▸ **Compito breve 1**
Elenca tutte le persone chiamate per nome nel brano su Cecco d'Ascoli e Luca Pacioli, nell'ordine in cui compaiono.
▸ **Compito breve 2**
Prosegui per qualche frase il brano su Cecco d'Ascoli e Luca Pacioli, a partire dal punto in cui si interrompe.

▸ **Sezione del documento**
• • • •
Sino a quel momento, parlare di Cecco d'Ascoli, era stato pressoché impossibile in tutta la penisola: ciò nonostante i suoi manoscritti erano circolati furtivamente tra le menti meno ortodosse, sia perché era considerato il maestro degli astrologi, sia perché Milano non risentiva del dogmatismo romano ed avevano trovato un posto di attualità alla corte Sforzesca. A Milano, dopo un'ennesima escursione al fine di studiare i nicchi di Alessandria ed i coralli fossili del Monferrato, conosce il francescano Luca Pacioli. Pochi anni prima, Fra Pacioli era stato a Venezia, titolare della Cattedra di geometria a S. Bartolomeo. Ospite del monastero francescano locale, aveva conosciuto da vicino il matematico Paolo Veneto. Anche questi si era occupato della questione dei fossili e proprio a Milano (nel 1476) presso lo stampatore Valdarfer era uscito il suo «Summa Naturalium », già noto a Venezia per i tipi di Giovanni da Colonia.
• • • •
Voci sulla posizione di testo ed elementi
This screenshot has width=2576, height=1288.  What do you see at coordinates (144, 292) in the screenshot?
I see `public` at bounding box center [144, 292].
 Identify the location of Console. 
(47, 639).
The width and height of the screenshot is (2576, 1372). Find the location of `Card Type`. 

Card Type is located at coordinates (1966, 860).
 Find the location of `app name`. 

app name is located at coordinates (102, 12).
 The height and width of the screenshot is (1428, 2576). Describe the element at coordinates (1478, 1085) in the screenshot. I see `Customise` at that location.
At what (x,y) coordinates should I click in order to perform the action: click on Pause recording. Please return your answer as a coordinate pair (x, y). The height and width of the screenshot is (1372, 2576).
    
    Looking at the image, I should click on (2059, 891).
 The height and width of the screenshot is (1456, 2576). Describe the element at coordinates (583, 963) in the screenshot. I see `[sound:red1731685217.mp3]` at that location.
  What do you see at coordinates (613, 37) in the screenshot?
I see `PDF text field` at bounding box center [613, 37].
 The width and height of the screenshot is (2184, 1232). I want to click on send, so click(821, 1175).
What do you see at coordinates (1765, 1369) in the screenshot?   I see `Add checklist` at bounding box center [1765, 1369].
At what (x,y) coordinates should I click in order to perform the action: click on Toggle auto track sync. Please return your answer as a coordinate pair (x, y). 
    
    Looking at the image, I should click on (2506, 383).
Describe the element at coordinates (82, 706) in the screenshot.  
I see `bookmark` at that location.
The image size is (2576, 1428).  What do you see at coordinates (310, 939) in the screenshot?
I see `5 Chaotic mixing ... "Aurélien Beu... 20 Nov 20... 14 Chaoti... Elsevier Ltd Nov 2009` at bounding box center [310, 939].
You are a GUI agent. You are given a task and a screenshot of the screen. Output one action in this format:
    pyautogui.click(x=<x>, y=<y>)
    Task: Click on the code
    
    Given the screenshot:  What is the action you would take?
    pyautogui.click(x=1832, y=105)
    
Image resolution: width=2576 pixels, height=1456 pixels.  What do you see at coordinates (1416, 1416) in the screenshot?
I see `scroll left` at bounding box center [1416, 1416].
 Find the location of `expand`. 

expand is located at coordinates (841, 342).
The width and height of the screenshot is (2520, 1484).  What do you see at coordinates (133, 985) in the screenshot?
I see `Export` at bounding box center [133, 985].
• • • •
▸ **Risposta 1**
Cecco d'Ascoli, Luca Pacioli, Paolo Veneto, Valdarfer, Giovanni da Colonia

▸ **Risposta 2**
Per meglio comprendere l'originalità e la forza dell'opera di Leonardo, è meglio riassumere di seguito le diverse posizioni che in quest'epoca venivano assunte nel riguardo dei fossili.
Erano giochi della Natura dovuti ad una forza creativa latente nella Terra che provocava la loro nascita e la loro crescita spontanea nella roccia, senza però la possibilità di una vita organica.
Erano il prodotto di forze occulte e, come tali, incomprensibili ai mortali che, quindi, dovevano necessariamente rinunciare all'indagine sperimentale.
Erano il risultato di particolari congiunzioni astrali che sprigionando radiazioni creative,'fecondavano' la natura della terra e della pietra dando origine a forme animali vegetative ma non animate
Costituivano un principio di causalità e venivano considerati quali anomalie, come i mostri, le imperfezioni fisiche, ecc.
Riflettevano gli antichi insuccessi del Creatore o le sue imperfezioni e dimenticanze. Ossia si riteneva che al Creatore fossero riuscite male alcune delle prime creature, forse perché 'privo di esperienza'.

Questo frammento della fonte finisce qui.